# Work required
Can you scale the lines between the ones holding "save search (324, 1538)" and "National (327, 78)", inclusive, by repeating each line in full with the coordinates in its answer multiplied by 1.3 and rounded to whole numbers, halves going up? Leave the pictures out.

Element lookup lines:
▽
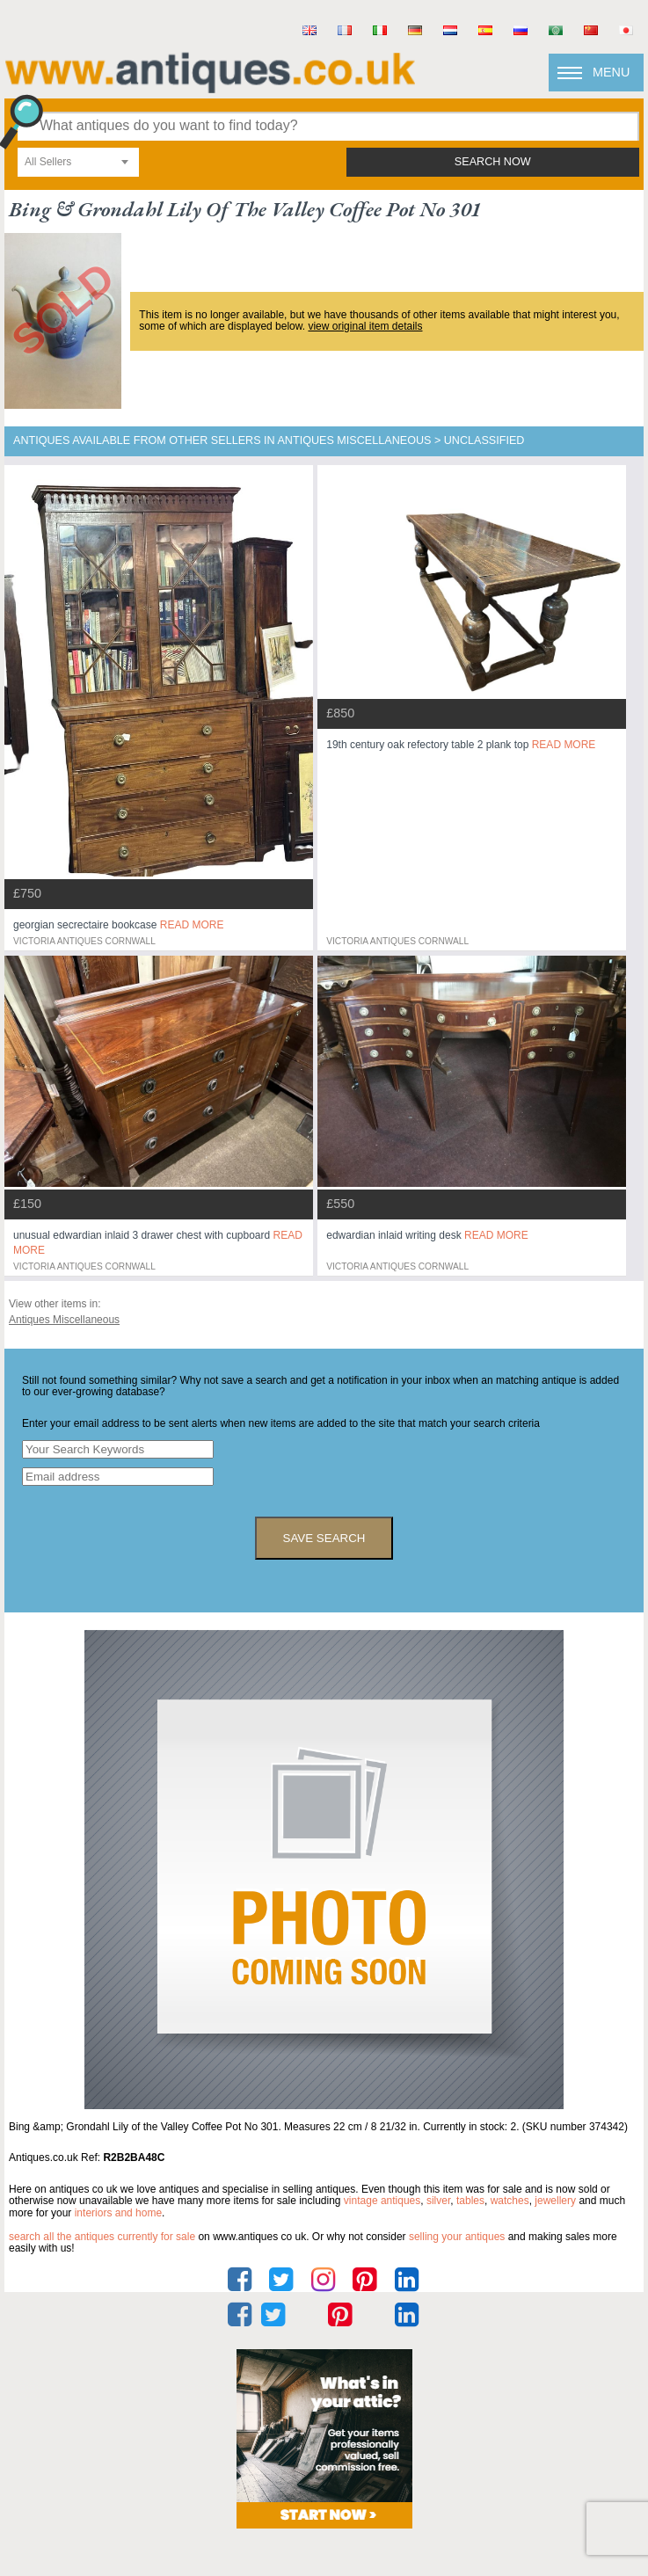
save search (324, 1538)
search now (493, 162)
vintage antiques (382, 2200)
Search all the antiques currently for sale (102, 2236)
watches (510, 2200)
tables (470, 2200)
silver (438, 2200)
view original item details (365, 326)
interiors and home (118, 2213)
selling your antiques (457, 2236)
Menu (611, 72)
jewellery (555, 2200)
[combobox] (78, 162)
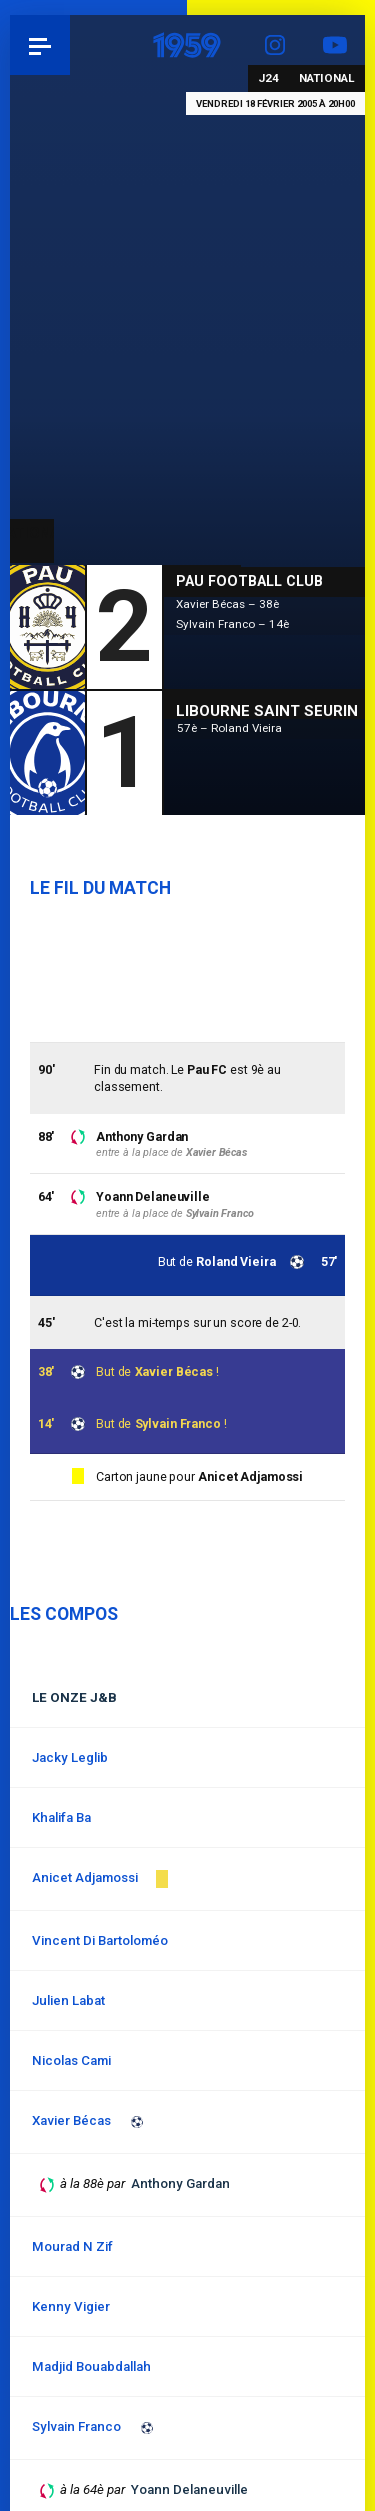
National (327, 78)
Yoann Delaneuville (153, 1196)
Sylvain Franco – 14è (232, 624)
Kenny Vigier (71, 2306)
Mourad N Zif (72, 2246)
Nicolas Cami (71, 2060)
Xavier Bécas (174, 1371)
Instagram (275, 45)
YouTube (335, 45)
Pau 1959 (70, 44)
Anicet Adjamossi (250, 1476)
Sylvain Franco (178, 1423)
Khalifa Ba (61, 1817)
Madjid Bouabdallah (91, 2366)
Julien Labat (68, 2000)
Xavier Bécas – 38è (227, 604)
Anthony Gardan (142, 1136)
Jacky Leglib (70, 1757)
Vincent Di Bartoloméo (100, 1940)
△
▽
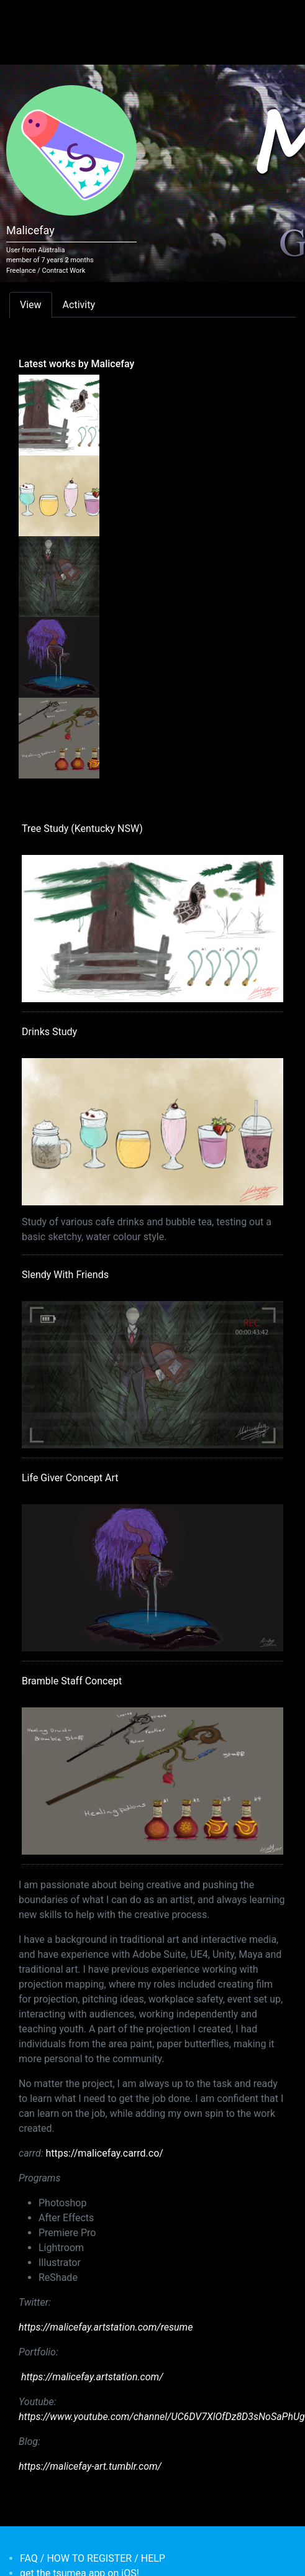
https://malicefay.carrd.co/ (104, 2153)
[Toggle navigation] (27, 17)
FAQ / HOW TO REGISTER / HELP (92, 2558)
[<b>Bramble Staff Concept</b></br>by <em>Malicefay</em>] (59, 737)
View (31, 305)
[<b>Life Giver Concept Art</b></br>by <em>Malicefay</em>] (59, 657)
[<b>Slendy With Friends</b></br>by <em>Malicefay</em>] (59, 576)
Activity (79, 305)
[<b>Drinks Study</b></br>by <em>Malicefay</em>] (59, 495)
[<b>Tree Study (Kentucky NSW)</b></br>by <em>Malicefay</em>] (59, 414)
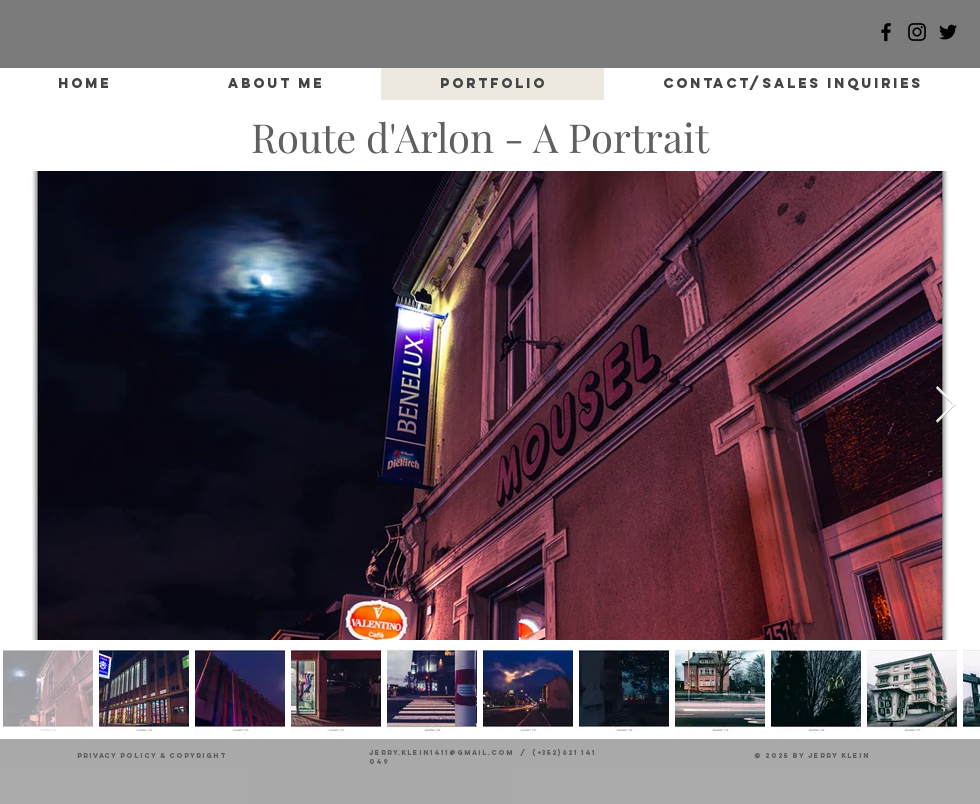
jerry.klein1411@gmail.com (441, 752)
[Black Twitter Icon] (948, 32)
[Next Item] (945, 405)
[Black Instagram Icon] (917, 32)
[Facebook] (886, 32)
△
# Exercise output
save search (421, 1999)
search now (641, 211)
vintage antiques (497, 2860)
Search all the antiques currently for sale (133, 2907)
watches (663, 2860)
tables (611, 2860)
silver (569, 2860)
view original item details (475, 424)
interiors and home (153, 2877)
selling your antiques (594, 2907)
Menu (794, 94)
jewellery (722, 2860)
[combobox] (101, 211)
National (425, 101)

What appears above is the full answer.